■ TRAVAIL DEMANDÉ
• 1. Relevez toutes les sensations liées à l'activité de traduction que l'extrait énumère.
• 2. Dans l'extrait, substituez « dizaine » à « quinzaine » en reproduisant le passage qui commence aux mots « Après des études » et s'arrête après « puis à l’écriture. ».
• 3. Selon l'extrait, dans quel établissement Corinne Atlan a-t-elle étudié le japonais ?
==== EXTRAIT FOURNI ====
D’où vient ma passion pour cette langue qui fonctionne pour ainsi dire à l’envers de la nôtre, et pour la civilisation dont elle est le vecteur ? Pourquoi me consacrer à une tâche impossible, paradoxale, consistant à effacer les sons, l’écriture, et jusqu’à l’arrière-plan culturel d’un texte, pour le reconstruire, à partir de ces « ruines », avec une langue aux paradigmes si différents ?
Pour répondre à ces questions, j’ai entremêlé éléments fondateurs de ma vocation de traductrice et réflexions nées d’une longue pratique. Chemin faisant, j’ai tenté de décrypter les sensations liées à cette activité : frustration de ne pouvoir tout transmettre, joie de la création nichée dans la part du texte original qui irrémédiablement résiste, vertige addictif du décentrement, analogue à celui que procure le voyage…
Corinne Atlan


À PROPOS DE L'AUTEURE


Après des études de japonais à l’Inalco, Corinne Atlan a passé une quinzaine d’années au Japon et au Népal, où elle enseigne le français langue étrangère avant de se consacrer, à son retour en France, à la traduction littéraire puis à l’écriture.
==== DONNÉES FOURNIES ====
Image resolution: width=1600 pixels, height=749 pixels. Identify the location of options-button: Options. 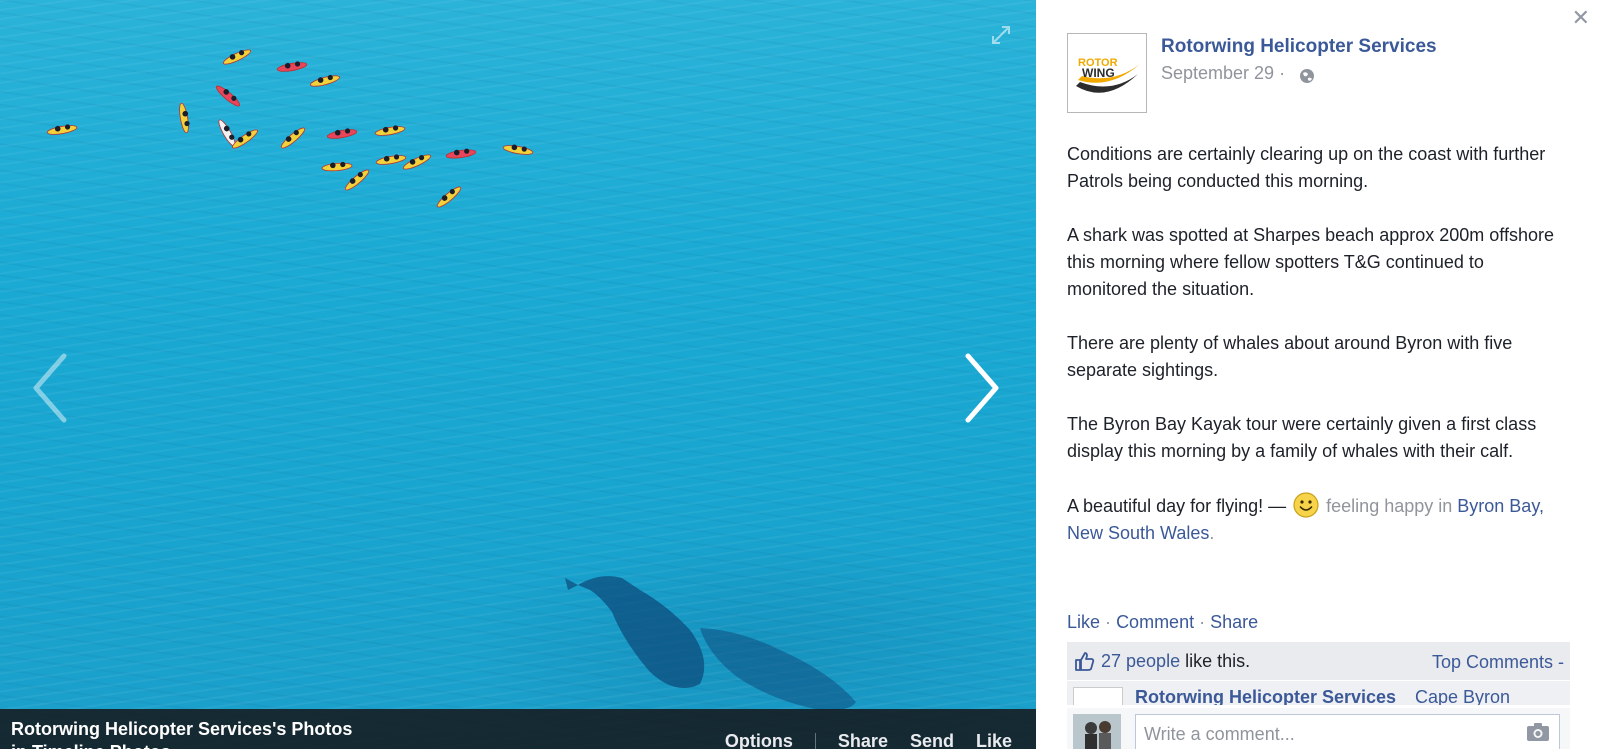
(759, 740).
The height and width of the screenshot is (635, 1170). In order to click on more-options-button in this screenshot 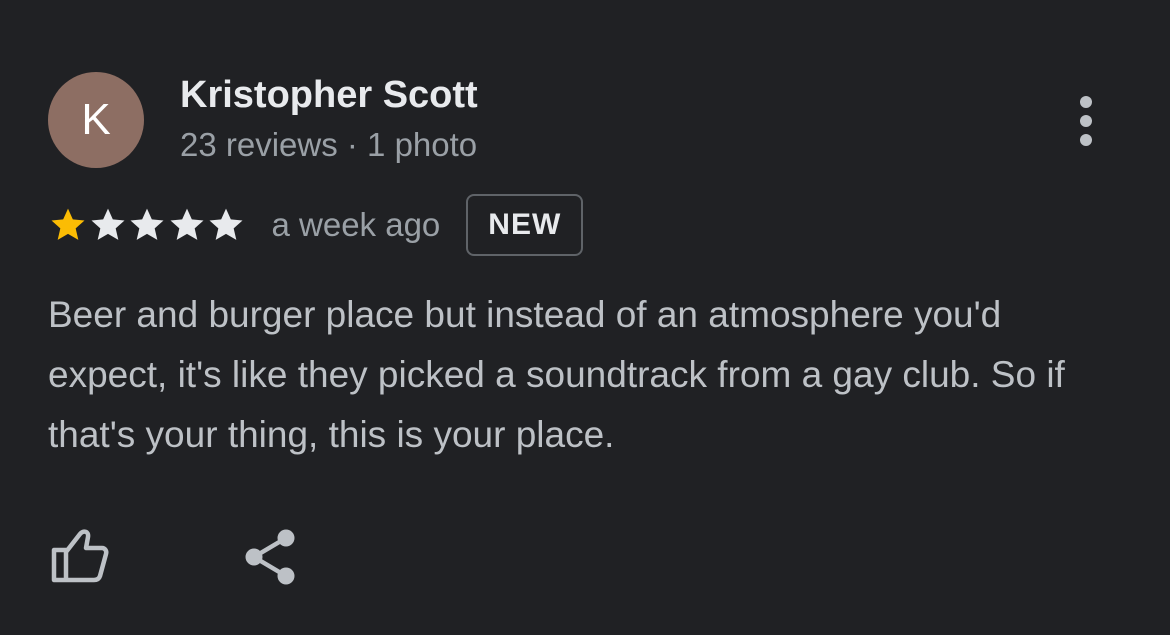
====
■ RÉSULTATS OBTENUS
• 1.
- frustration de ne pouvoir tout transmettre
- joie de la création nichée dans la part du texte original qui irrémédiablement résiste
- vertige addictif du décentrement

• 2.
Après des études de japonais à l’Inalco, Corinne Atlan a passé une dizaine d’années au Japon et au Népal, où elle enseigne le français langue étrangère avant de se consacrer, à son retour en France, à la traduction littéraire puis à l’écriture.

• 3. À l'Inalco.